- _TEXT PROVIDED_
++++++++

Vancouver, British Columbia--(Newsfile Corp. - September 27, 2023) - Sendero Resources Corp. (formerly 1319732 B.C. Ltd.) (the "Company") is pleased to announce that it has closed its previously announced business combination (the "Transaction") with Sendero Resources Corp. (the "Target"), a private company incorporated under the laws of the Province of British Columbia with mining assets located in Argentina. The Company will carry on the business of the Target, which is now a wholly owned subsidiary of the Company.
The TSX Venture Exchange ("TSXV") has conditionally approved the listing of the Shares (the "Listing"). The Listing is conditional on the Company and the Amalco (as defined below) fulfilling a number of conditions on or before November 17, 2023. It is expected that these conditions precedent will be satisfied and the common shares of the Company (the "Shares") are expected to commence trading on the TSXV under the new ticker symbol "SEND" on or about October 4, 2023. A further press release will be issued once trading has commenced.

++++++++

- _EXTRACTED DATA_
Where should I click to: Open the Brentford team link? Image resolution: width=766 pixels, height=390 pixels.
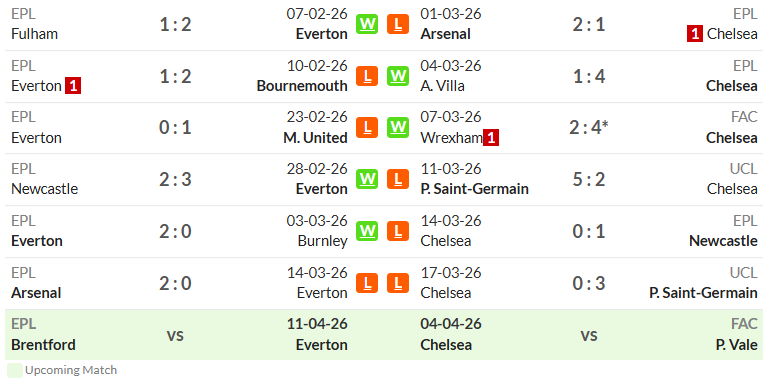point(43,345)
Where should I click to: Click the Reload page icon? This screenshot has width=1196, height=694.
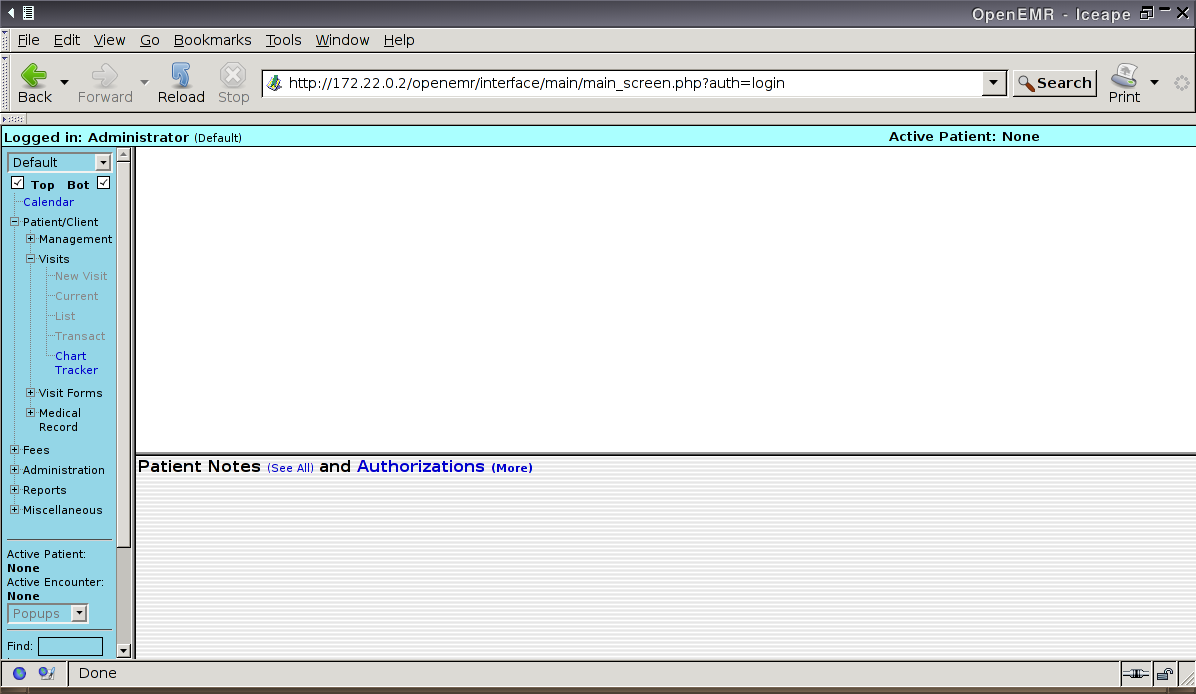coord(181,76)
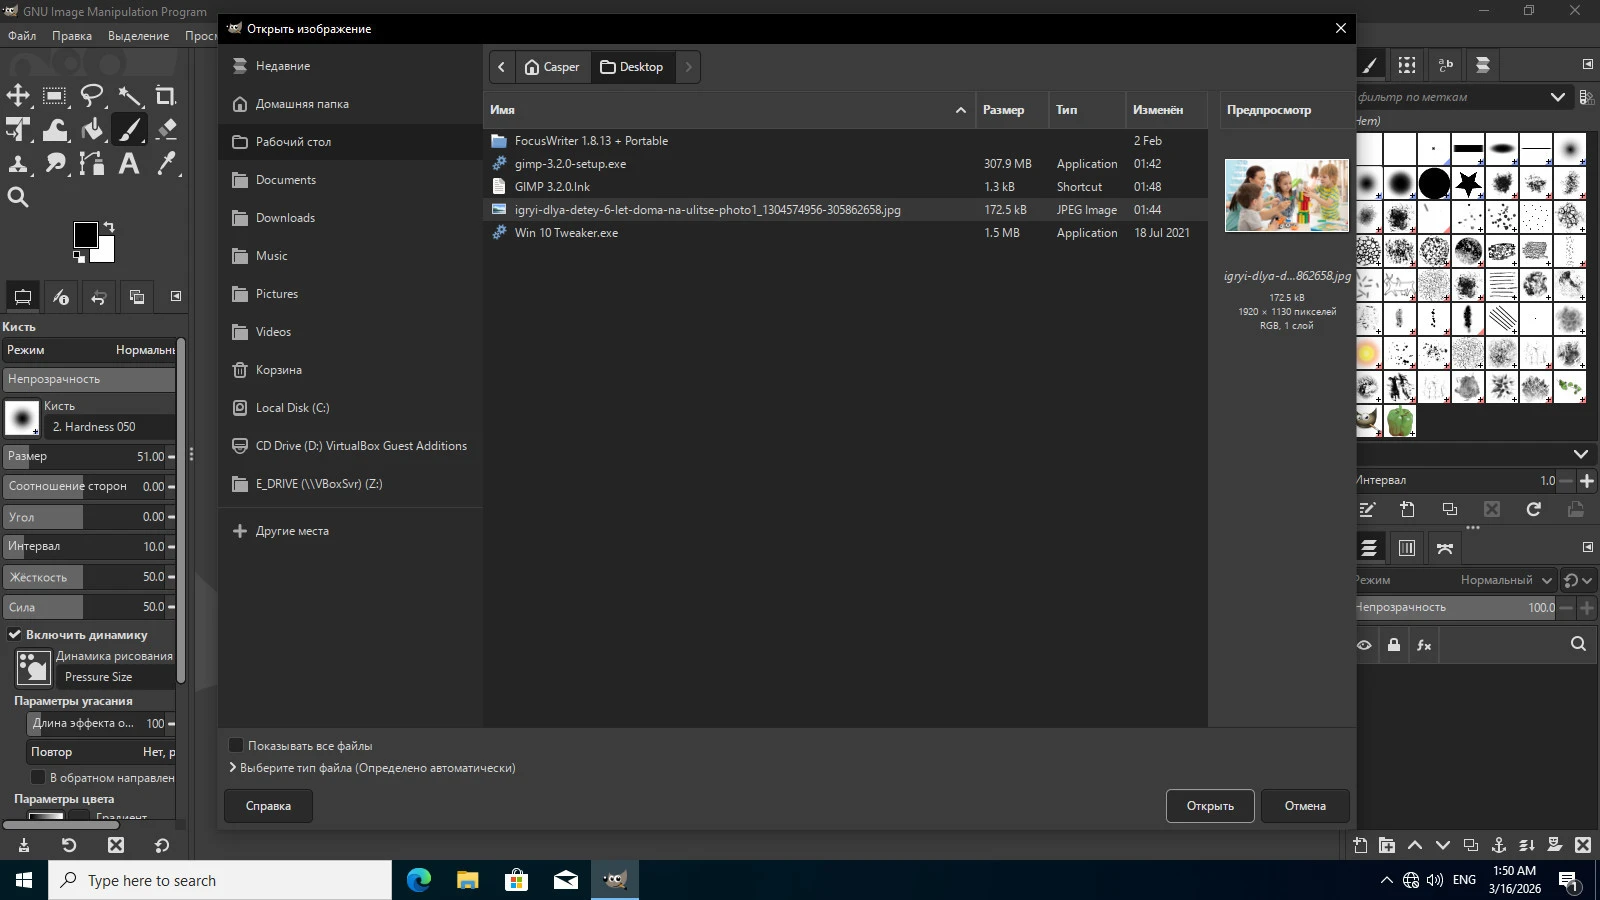Open the 'Правка' menu
Screen dimensions: 1600x900
[72, 36]
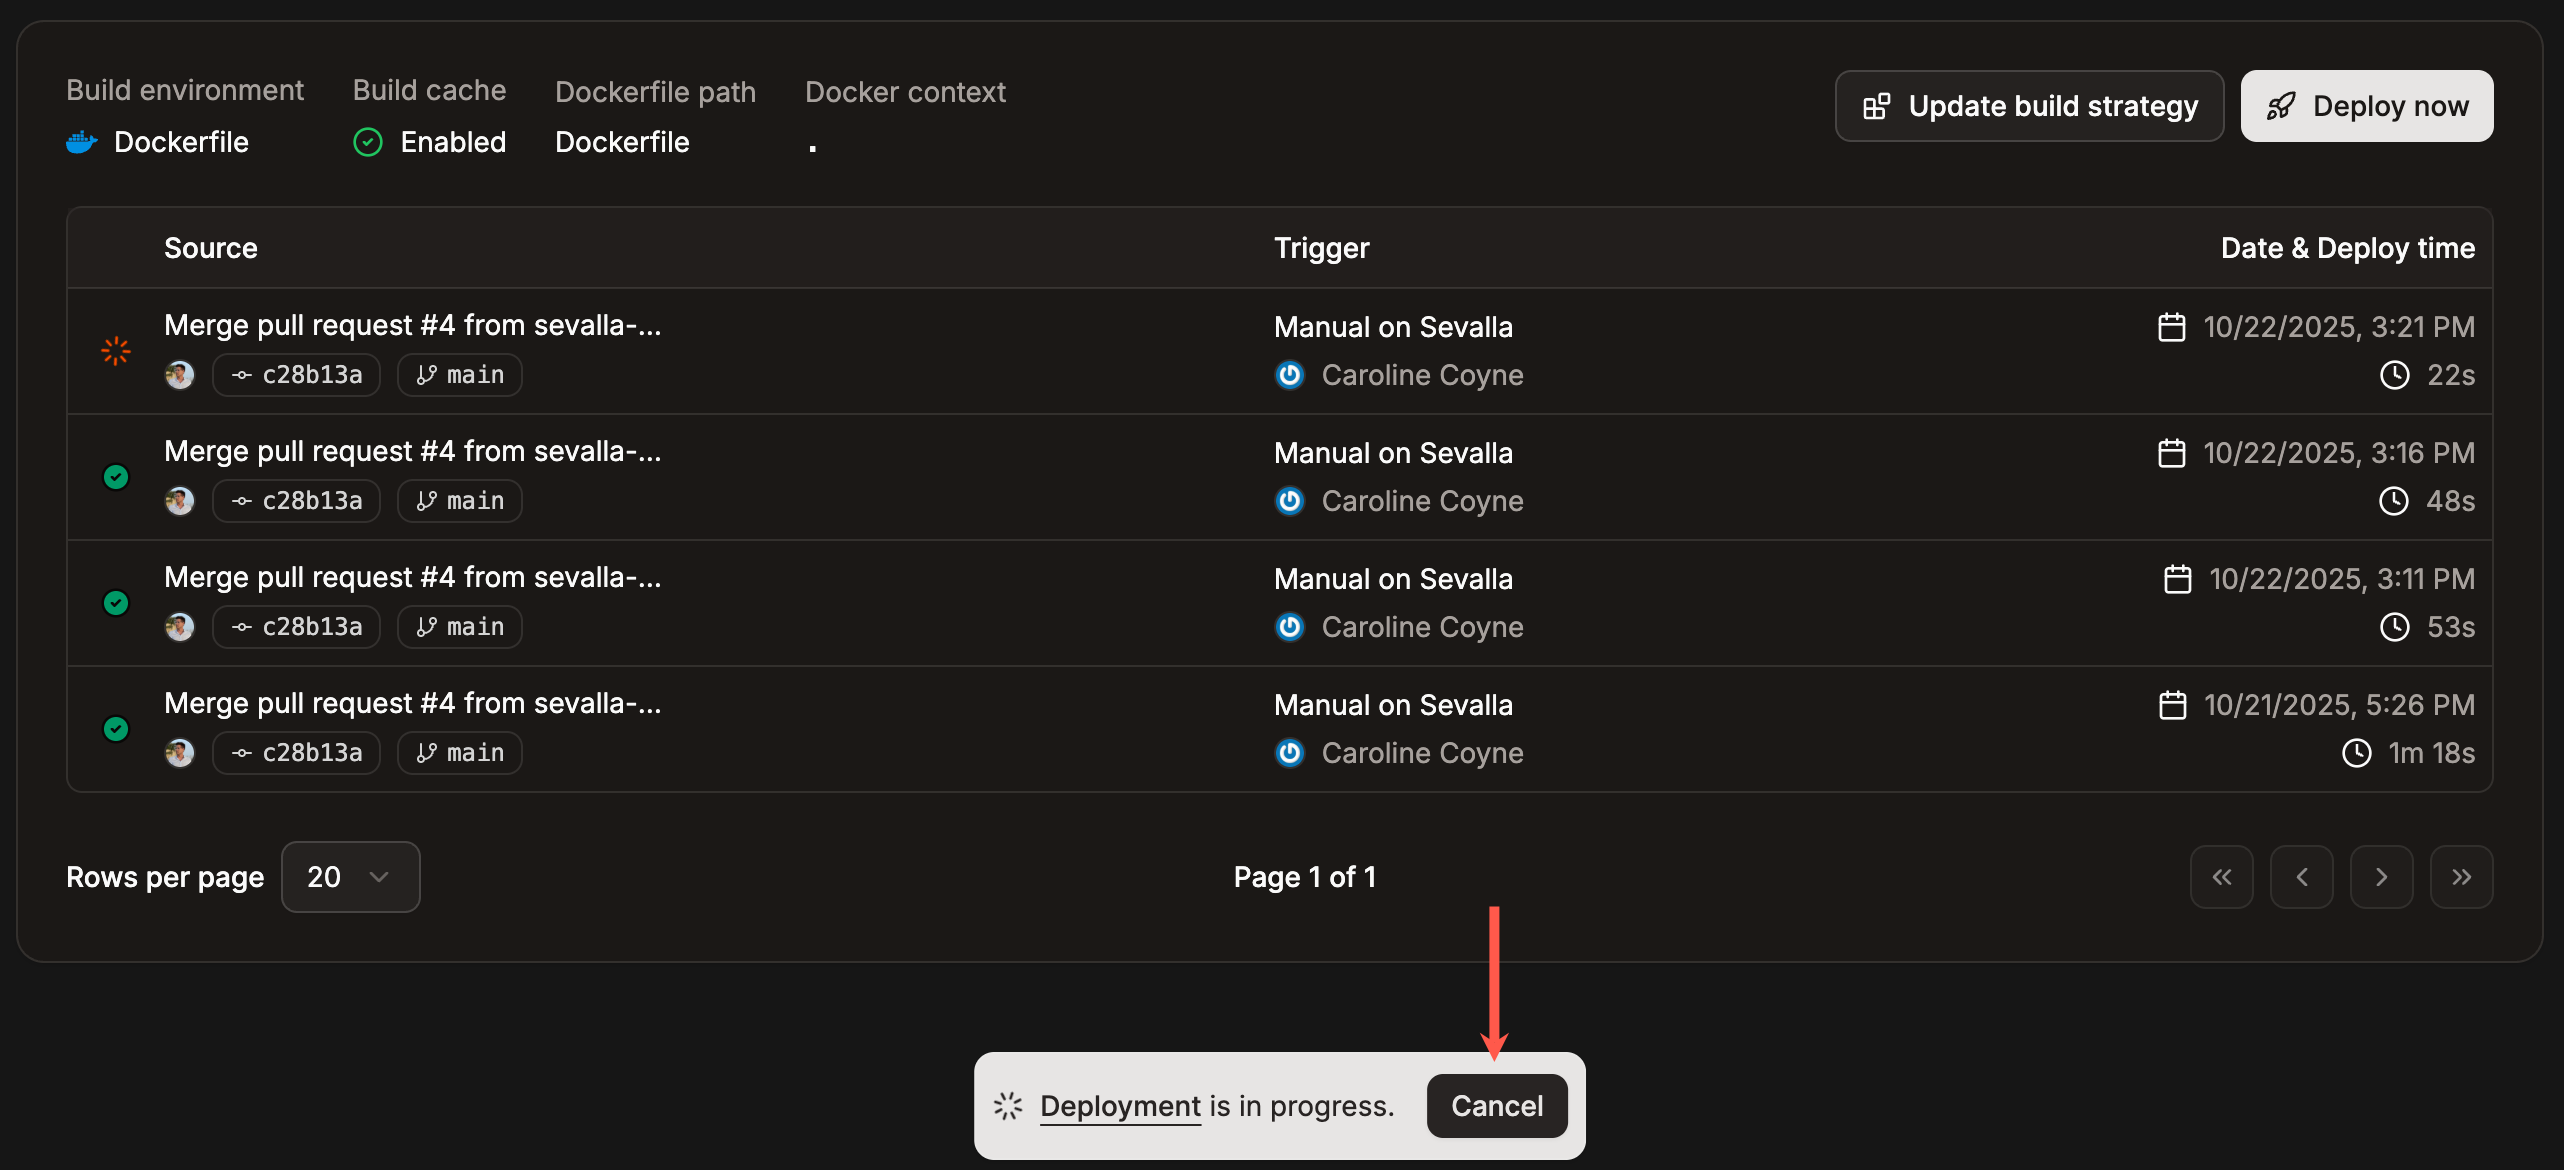This screenshot has height=1170, width=2564.
Task: Open the 10/21/2025 deployment row title
Action: click(x=412, y=703)
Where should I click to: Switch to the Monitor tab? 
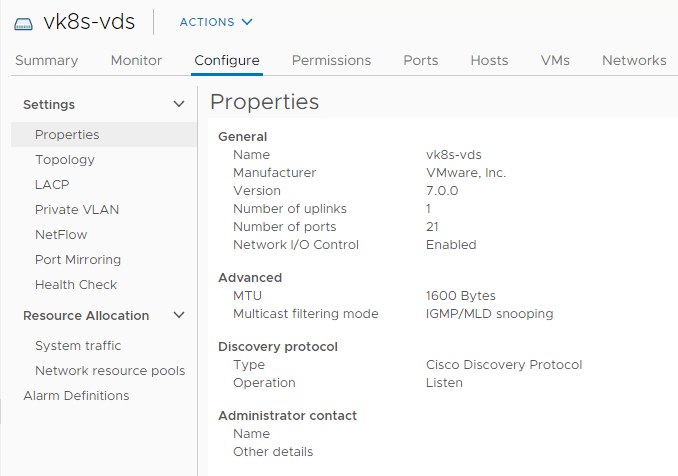pos(136,61)
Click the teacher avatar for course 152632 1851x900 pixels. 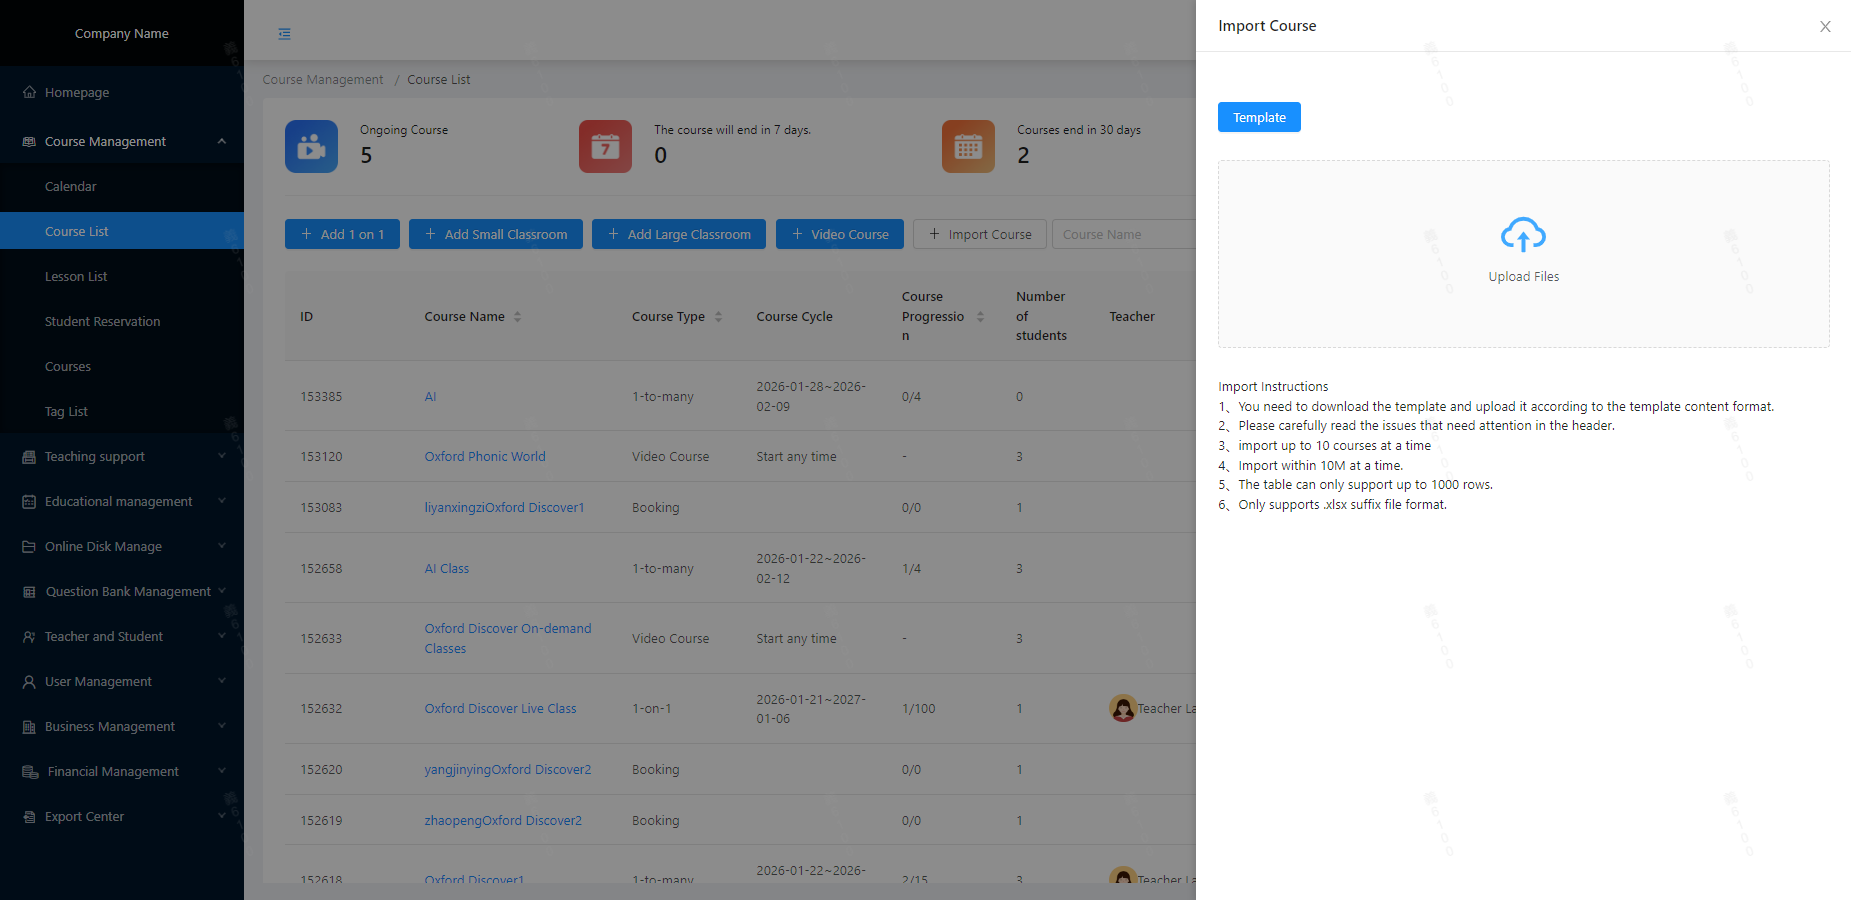(x=1122, y=708)
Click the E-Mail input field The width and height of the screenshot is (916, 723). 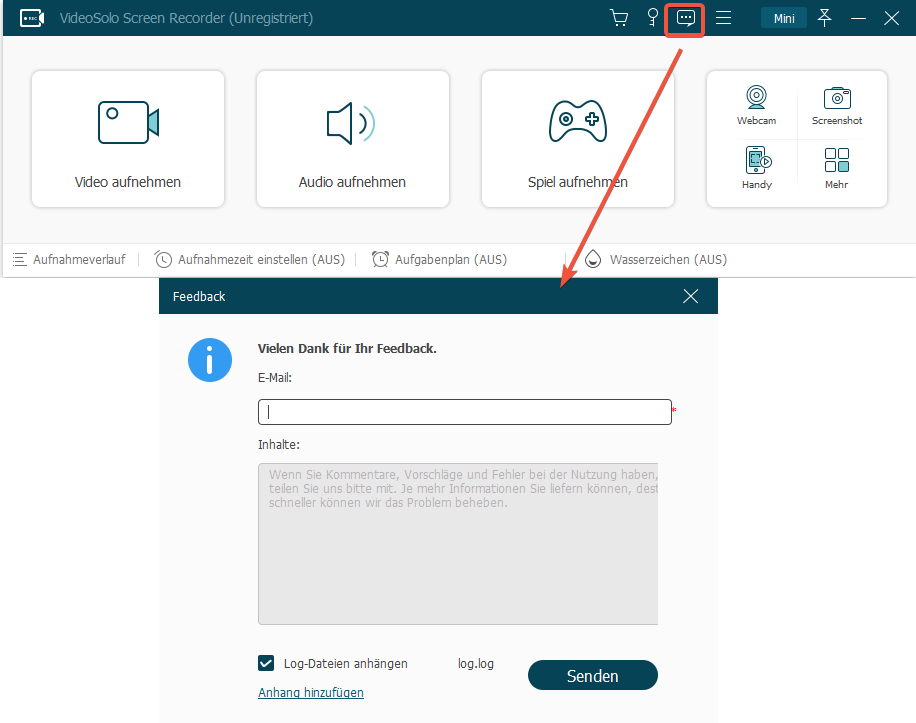click(464, 412)
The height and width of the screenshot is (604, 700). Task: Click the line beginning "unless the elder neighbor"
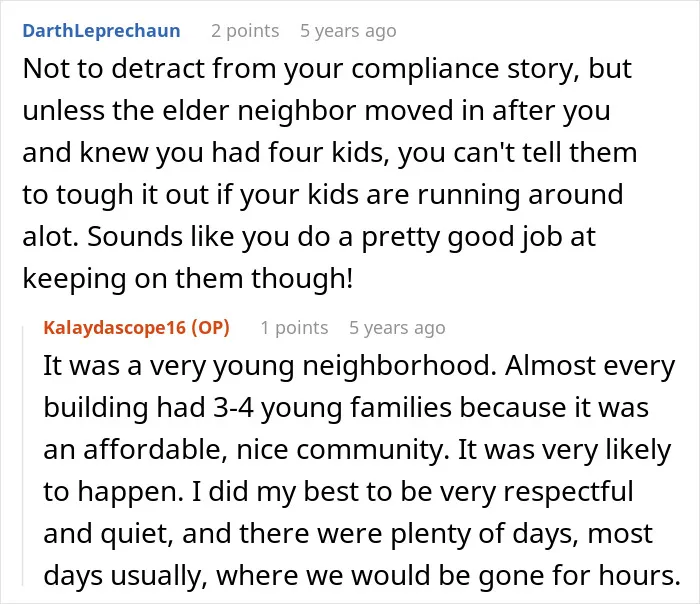coord(316,111)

++++++++

- _OBJECTIVES_
1 - In the press release about Sendero Resources, under what new ticker symbol are the company's shares expected to begin trading on the TSXV?
2 - Repeat the part of the Sendero Resources press release starting with "Vancouver, British Columbia--(Newsfile" and going on through "of the Company.".
3 - Carry on the Sendero Resources press release past its last sentence.

- _ANSWERS GIVEN_
1 - "SEND"

2 -
Vancouver, British Columbia--(Newsfile Corp. - September 27, 2023) - Sendero Resources Corp. (formerly 1319732 B.C. Ltd.) (the "Company") is pleased to announce that it has closed its previously announced business combination (the "Transaction") with Sendero Resources Corp. (the "Target"), a private company incorporated under the laws of the Province of British Columbia with mining assets located in Argentina. The Company will carry on the business of the Target, which is now a wholly owned subsidiary of the Company.

3 -
Transaction
Prior to the completion of the Transaction, the Company changed its name from "1319732 B.C. Ltd." to "Sendero Resources Corp." (the "Name Change"). The Name Change was approved by the shareholders of the Company on September 25, 2023.
The Transaction was completed by way of a "three-cornered" amalgamation pursuant to the provisions of the Business Corporations Act (British Columbia). Pursuant to the Transaction, all common shares of the Target (the "Target Shares") were exchanged for Shares on a one-for-one basis and the Target and 1409689 B.C. Ltd., a wholly-owned subsidiary of the Company, amalgamated with the Target continuing as a wholly-owned subsidiary of the Company under the name "Sendero Holdings Ltd." (formerly Sendero Resources Corp.) ("Amalco"). With the completion of the Transaction, the Company has 65,408,438 Shares issued and outstanding (on an undiluted basis) and has issued warrants and options convertible into a further 21,536,540 Shares.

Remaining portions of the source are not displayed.